→ Available data
· · · ·
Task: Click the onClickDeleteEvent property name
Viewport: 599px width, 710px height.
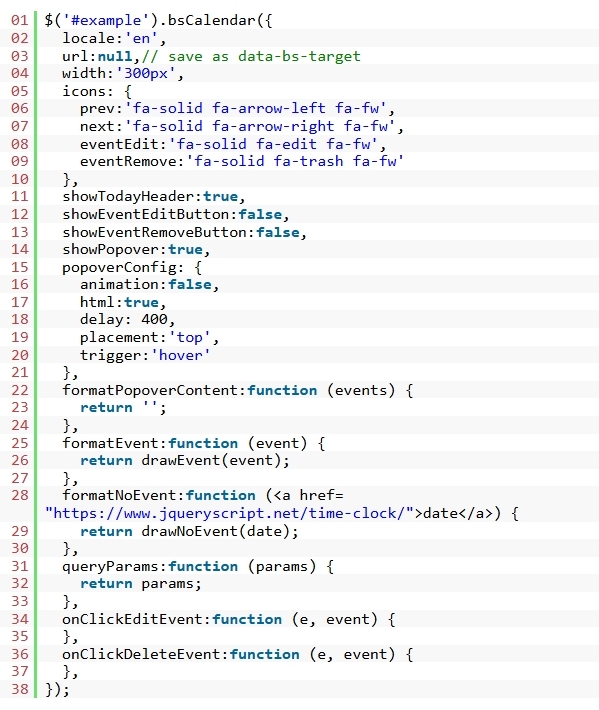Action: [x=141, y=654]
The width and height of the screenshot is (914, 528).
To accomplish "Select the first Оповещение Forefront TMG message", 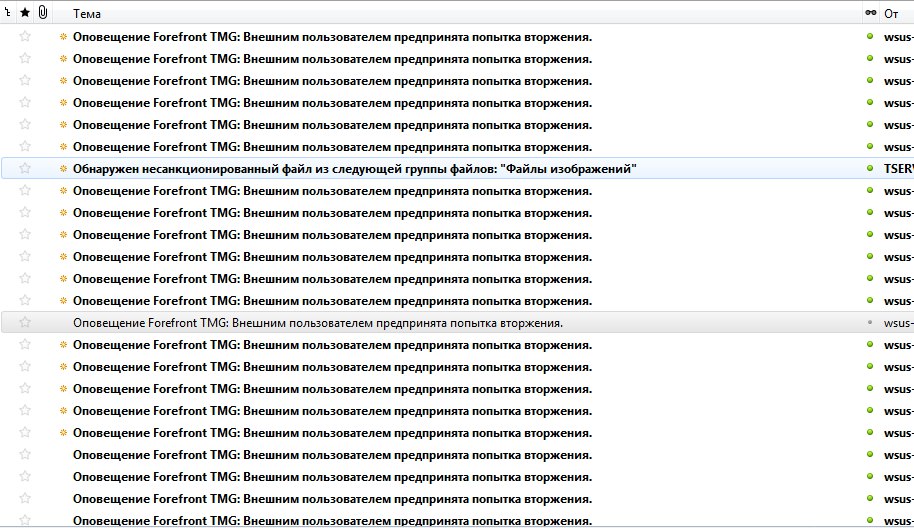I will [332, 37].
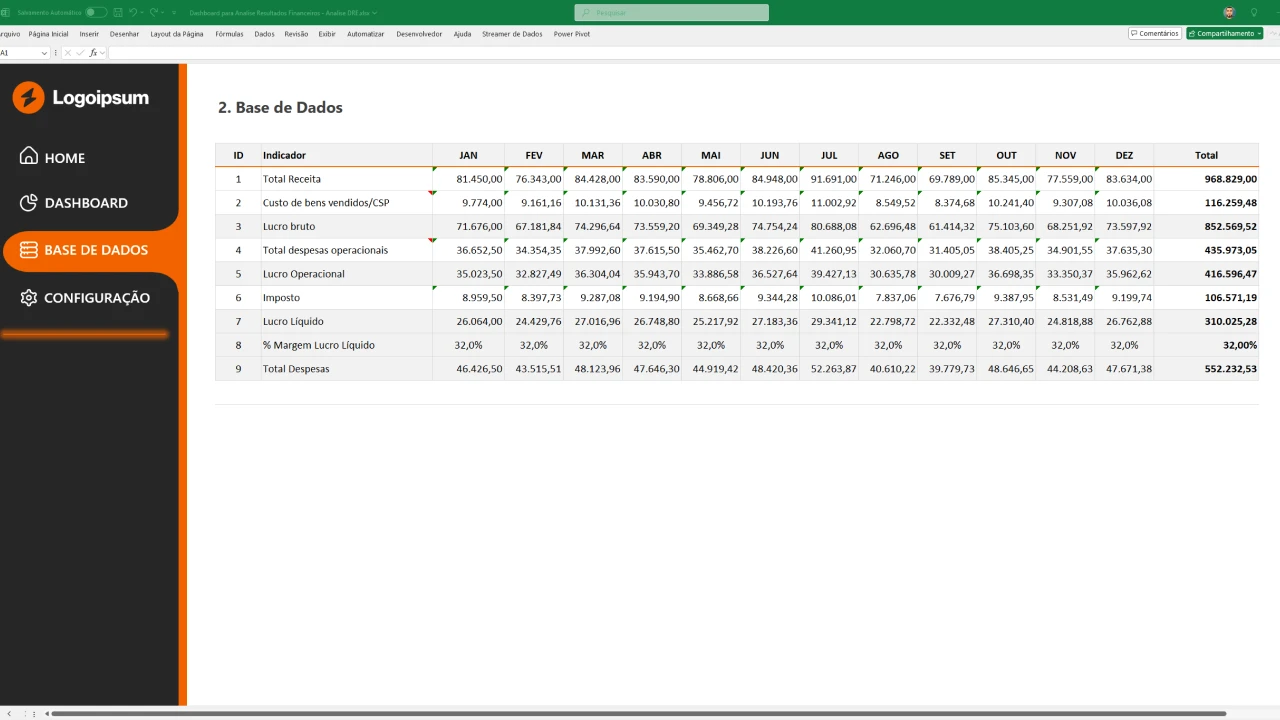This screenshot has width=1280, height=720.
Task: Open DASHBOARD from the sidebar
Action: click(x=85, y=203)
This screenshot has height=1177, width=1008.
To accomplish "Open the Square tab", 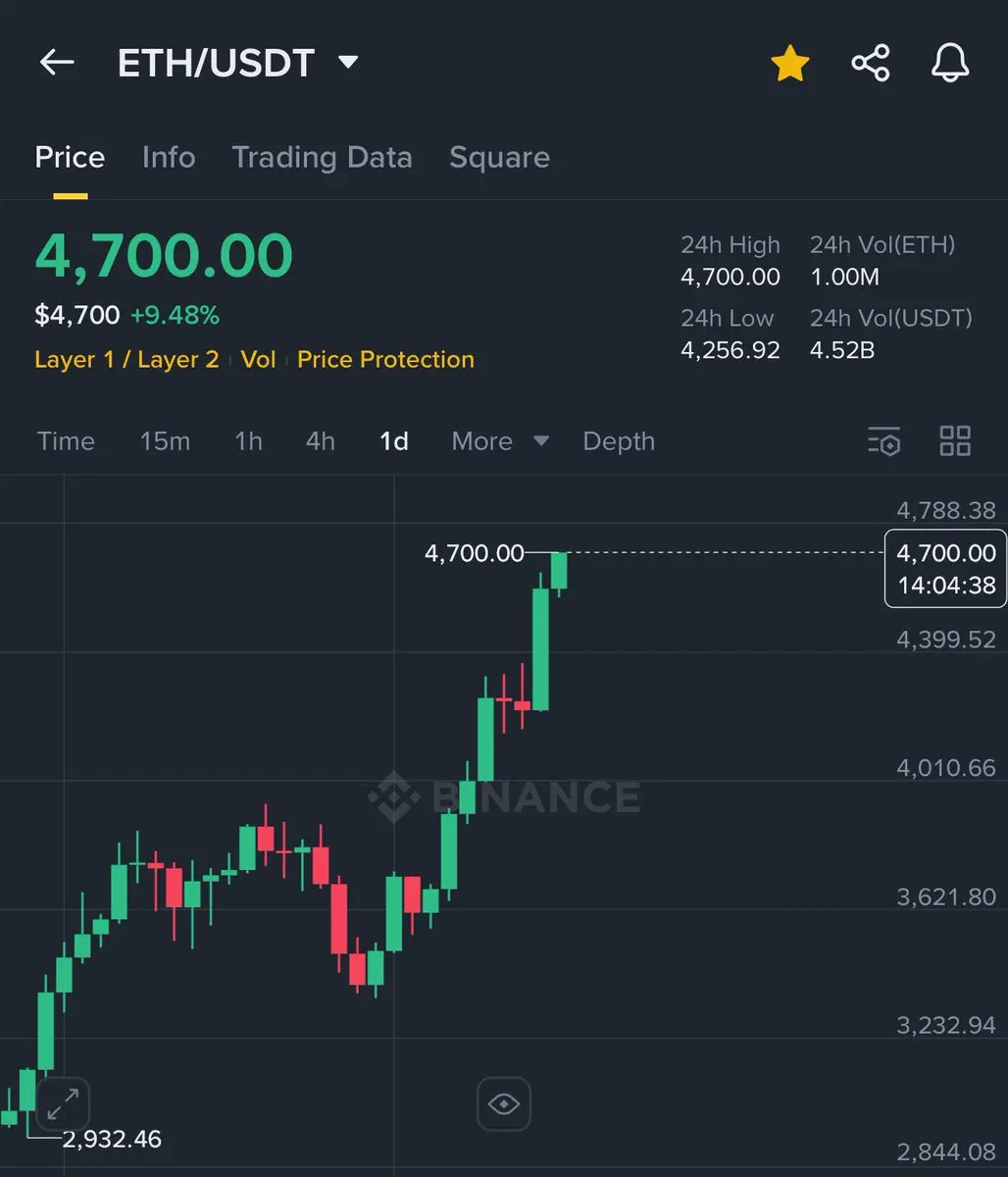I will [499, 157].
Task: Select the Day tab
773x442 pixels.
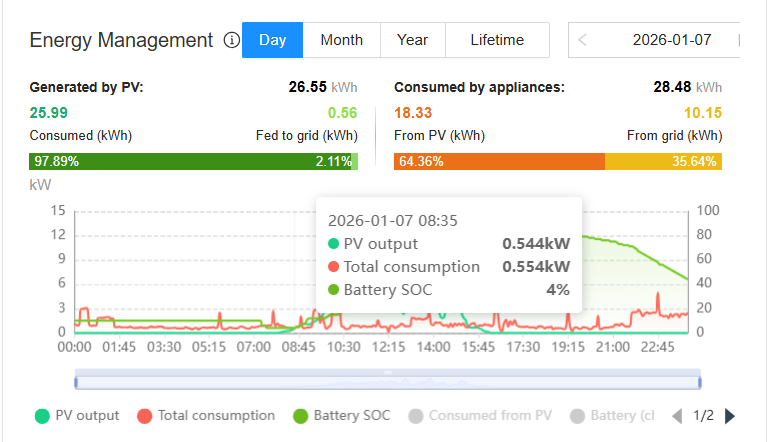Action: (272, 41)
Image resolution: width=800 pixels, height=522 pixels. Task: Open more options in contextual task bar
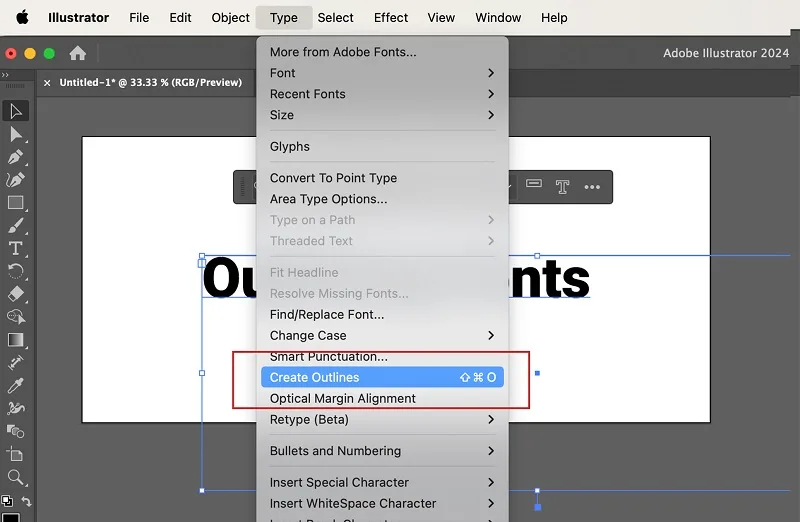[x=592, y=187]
· · · ·
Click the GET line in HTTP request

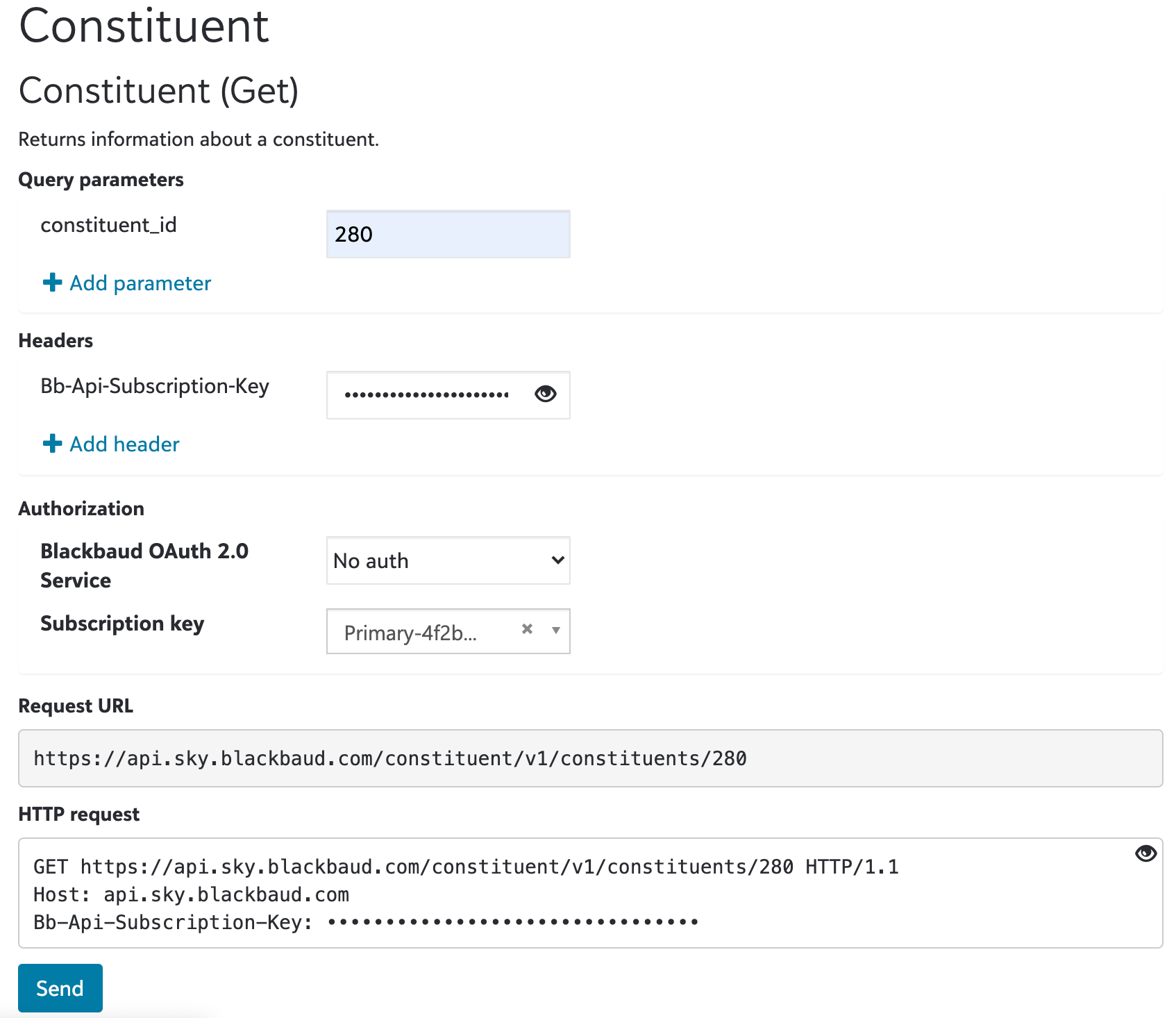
· · · ·
→ Exercise objective
Look above and copy only the lines from the one holding "Task: Click the" to the one holding "The width and", both included, exactly, minus the pictures.

→ Reply
Task: Click the onClickDeleteEvent property name
Viewport: 599px width, 710px height.
Action: [x=141, y=654]
The width and height of the screenshot is (914, 528).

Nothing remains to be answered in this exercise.